» **SUPPLIED TEXT**
Structured credit was at the epicenter of the sell-off with extreme weakness, particularly in non-agency RMBS as forced sellers, primarily levered mortgage REITs flooded the market with assets. This pushed prices to levels that imply economic scenarios that we view as improbably catastrophic. As a result, this is our most active area during the month as we were able to add substantial exposure at severely discounted prices. Fundamental equities was a small detractor for the month and largely flat on the year, thanks to a mix of solid stock picking and importantly, capturing the January upside in markets before eliminating nearly all directional exposure. Looking forward, we are confident in our new and existing investments, and we continue to see great opportunities across markets. In corporate credit, companies will need liquidity to get to the other side of this crisis, and those that cannot obtain liquidity, they present opportunities for us across investments in bankruptcies and restructurings, which is an area of expertise for Sculptor.

In structured credit, we continue to expect further opportunities to buy higher quality securities at discounted, at dislocated prices as a result of the violent sell-off and reshaping of the investor base. Equities will also continue to offer opportunities to invest in those companies that we believe can get through the crisis and resume growth on the other side. It is important to also note that despite the negative performance in March, investor conversations have been positive as they continue to believe in the Master Fund and see the value proposition of protecting capital during market dislocations and providing opportunity for upside capture as markets recover.

Our global opportunistic credit fund, Sculptor Credit Opportunities Fund, was down 20.0% net for the first quarter of 2020. The fund has generated a 7.5% annualized net return life to date, which has outperformed the BAML Global High Yield Index by 2.8%. While March represented a significant hit from a mark-to-market perspective, opportunistic credit is something that we and our investors examine over longer time periods, years rather than months or quarters. To match our investing to that outlook, our credit funds are structured with multiyear commitments to both ride out bad times, while being able to deploy significant capital as opportunities arise. Again, our view is that the majority of the market -- of the March credit losses were not due to permanent capital impairment, and we believe we will recover much of that performance over time.

Importantly, we were not forced to sell any positions at unattractive prices during the month. Our real estate funds continue to deploy capital and generate strong returns with a 19% annualized net return in our third opportunistic fund. Despite the recent market dislocation, we believe, our diversified approach across product types, position of the capital structure, focus on current income and modest use of leverage has allowed our portfolios to generate consistent returns over time. As for our current capital deployment, market conditions have changed dramatically over the last few months, creating an opportunity for Sculptor real estate funds. We believe the opportunity set will manifest itself over several quarters and will favor managers with an ability to transition rapidly amongst the asset classes, parts of the capital structure and between public and private markets. During the month of March, our real estate credit and equity funds were focused on deploying capital into public debt, public equity and other tradable credit markets in which we had a brief window to deploy capital into real estate at a fraction of value and replacement cost.

» **COLLECTED DATA**
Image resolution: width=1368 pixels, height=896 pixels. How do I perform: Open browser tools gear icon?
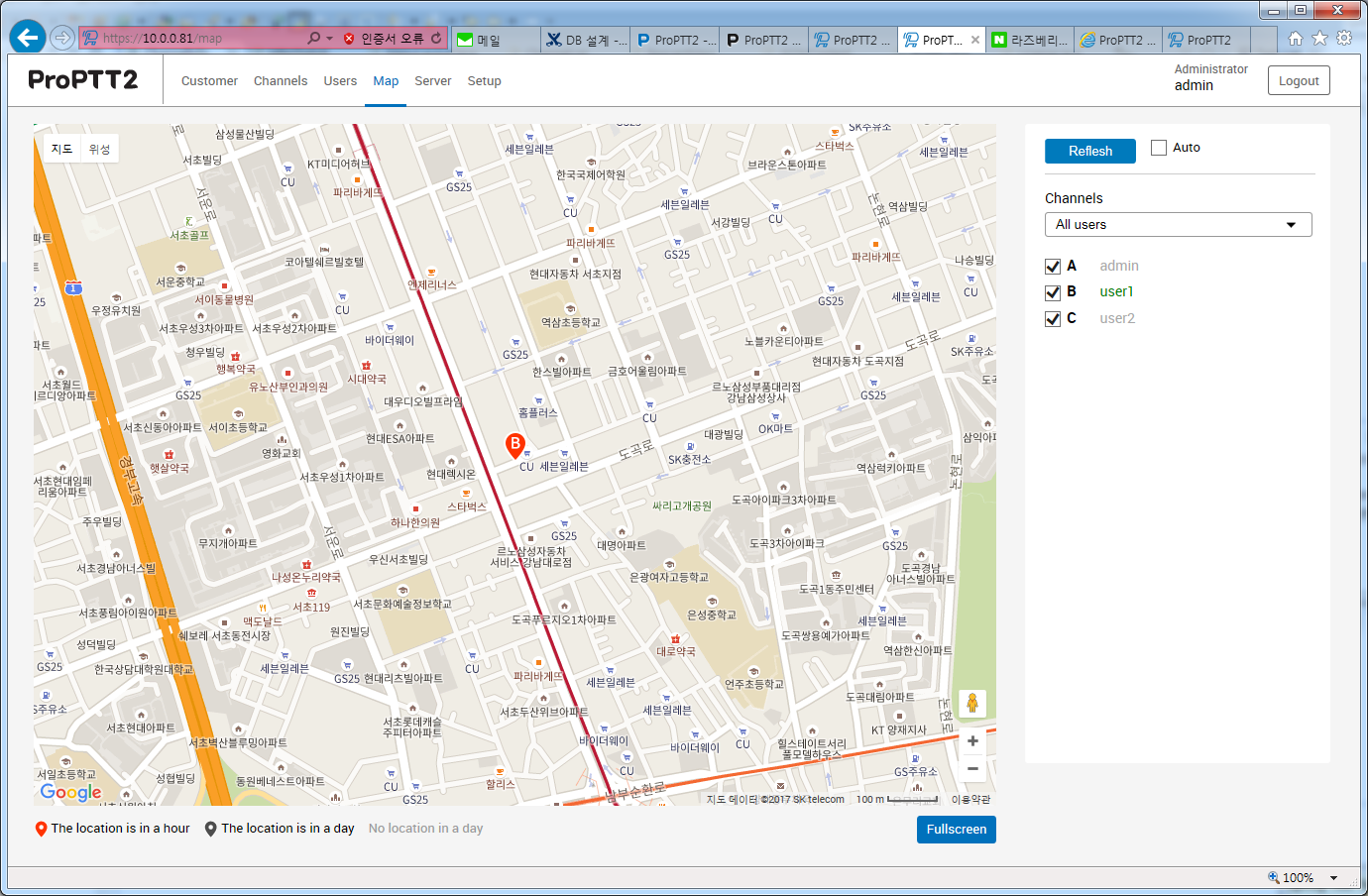[x=1344, y=39]
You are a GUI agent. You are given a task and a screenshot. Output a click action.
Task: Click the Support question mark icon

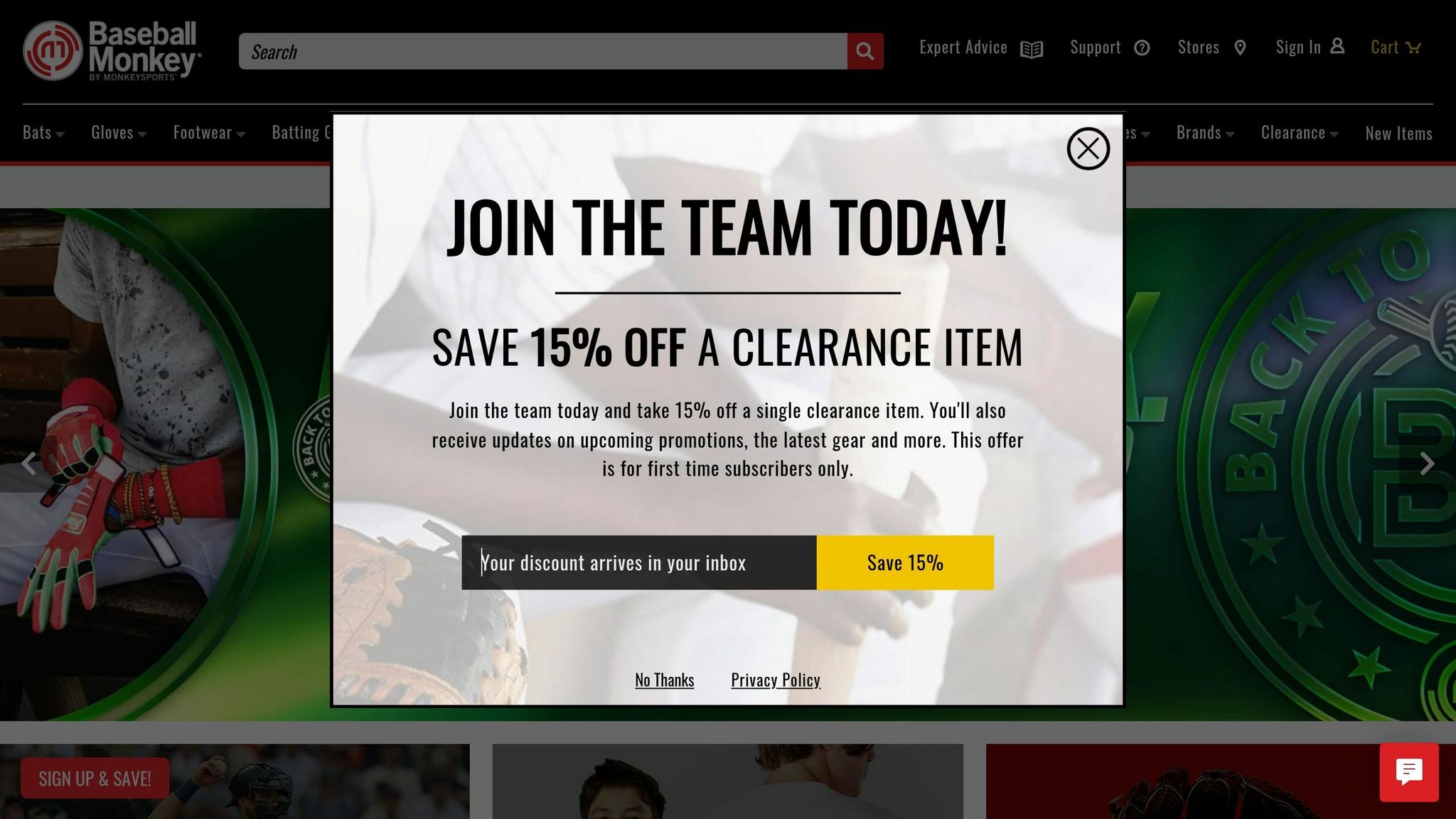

» **TASKS TO CARRY OUT**
1. List every percentage figure in the fund commentary and say what each one measures.
2. Does the fund commentary agree with each statement below? Answer yes or no for each, and quote the words from the commentary that decide it.
(a) Fundamental equities was a large detractor for March.
(b) Some positions had to be sold at unattractive prices during March.
(c) Levered mortgage REITs were the main forced sellers flooding the market with assets.
3. Pick up the fund commentary after its last sentence and keep writing.

» **ANSWERS BY TASK**
1.
- 20.0%: the net loss of Sculptor Credit Opportunities Fund for the first quarter of 2020
- 7.5%: that fund's annualized net return life to date
- 2.8%: how much that return has outperformed the BAML Global High Yield Index
- 19%: the annualized net return in the third opportunistic real estate fund

2.
(a) No: "Fundamental equities was a small detractor for the month and largely flat on the year"
(b) No: "Importantly, we were not forced to sell any positions at unattractive prices during the month."
(c) Yes: "forced sellers, primarily levered mortgage REITs flooded the market with assets"

3.
Turning to flows. As you can see on Page 7, as of March 31, our assets under management were $33.4 billion with net inflows in the first quarter of $555 million and performance-related depreciation of $1.6 billion. As of May 1, our assets under management were $34 billion, which was driven by $179 million of net inflows and estimated $472 million of performance-related appreciation in April.

Turning to Page 8. Multi-strategy funds had assets of $8.5 billion as of March 31, which included $210 million of net outflows and $657 million of performance-related depreciation in the first quarter. From March 31 to May 1, multi-strategy and net outflows were approximately $144 million and appreciation of $444 million. Real estate had total assets under management of $4 billion as of March 31. The increase was driven by $647 million of inflows, primarily due to additional closings and Sculptor Real Estate Fund IV. Through May 1, the fund has raised $2.0 billion, and we anticipate a final close this quarter. Opportunistic credit had $5 billion of assets as of March 31, which included $279 million of net outflows in the first quarter and $801 million of performance-related depreciation. We were pleased to see meaningful net inflows of $385 million, an appreciation of $70 million, an opportunistic credit from March 31 to May 1.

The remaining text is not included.